A glass nail file is a nail file with an abrasive surface made of glass, that is used to gently grind down and shape the edges of fingernails. They are often used in manicures and pedicures after the nail has been trimmed using nail clippers.

==Origin==
In 1997, a new technology for making glass nail files was invented in the Czech Republic, using hardened Bohemian glass, by Dalibor Blažek from Blažek Glass s.r.o company. The special procedure of thermal hardening resulted in advantages such as excellent shock-proofness and an extremely durable polishing surface. It had a fine-grained steady abrasive surface created by etching in a solution of acids, which allowed grinding nails without any pain or damaging the fingernail structure.

==Types and sizes==
Dimensions of the glass nail files can also be different - from the smallest (length 70 mm, thickness 2 mm) to the largest (length 195 mm, 3–6 mm thick).

Types and sizes of a glass nail file: Glass nail files of the largest sizes are used, as a rule, for pedicures. Some also produced with special glass for daily use, of for example, masters in beauty salons. Such nail files have only one working side, so as not to injure the manicure masters' finger skin.

==Production technology==
Glass nail file — a file for fingernails care — is made of glass. In the course of manufacturing, the material is tempered using the traditional methods of glaziers. As a result, the nail file gains a unique wear resistance. Nail files which are made of tempered glass can withstand falls onto the floor and intensive daily use. If such a nail file breaks, it is safe to touch the glass fragments.
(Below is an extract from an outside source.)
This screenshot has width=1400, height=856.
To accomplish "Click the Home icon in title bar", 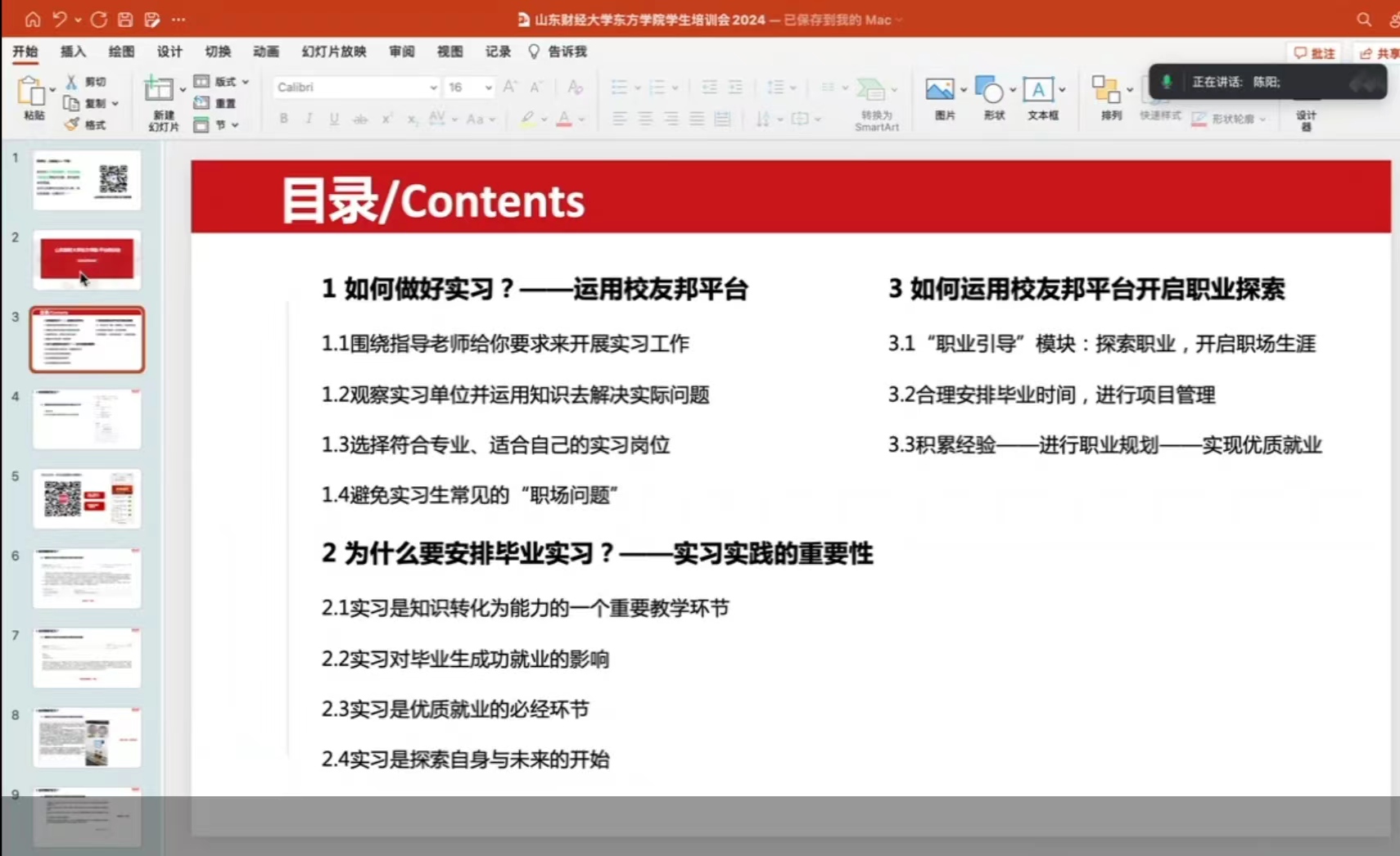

- Production of glass nail files is a step-by-step process

- Manufacture of glass sheets of particular size with smooth surface;
- Cutting nail files out of the sheets;
- Processing of the glass surface, chemical etching to obtain a fine-grained abrasive surface;
- Turning the blade edges to make it safer;
- Thermal tempering of glass to give it firmness;
- The final stages of production — nail file decorating:
- Coloring which is fixed by the means of thermal processing;
- More complicated and refined ways of decoration — hand painting, printing, engraving and incrustation with crystals;

==Distinctive features==

Mild care: Due to the granular surface the glass nail file doesn't injure fingernails during manicure, grinding them softly and smoothly. With continuous use with such a nail file,

Hygiene: A glass nail file is quickly and easily disinfected. It is enough to wash it in warm water with soap.
With frequent use of this manicure tool, such as in beauty salons, the nail files undergo a process of boiling for additional cleaning, where neither the tool nor its decor are damaged.

Unique wear resistance: the granular surface of a glass nail file isn't erased even if used for several years.
The depth of the working surface's relief decreases much more slowly than with equivalent use of a metal nail file.

Density: Hardened bohemian glass is known for its durability.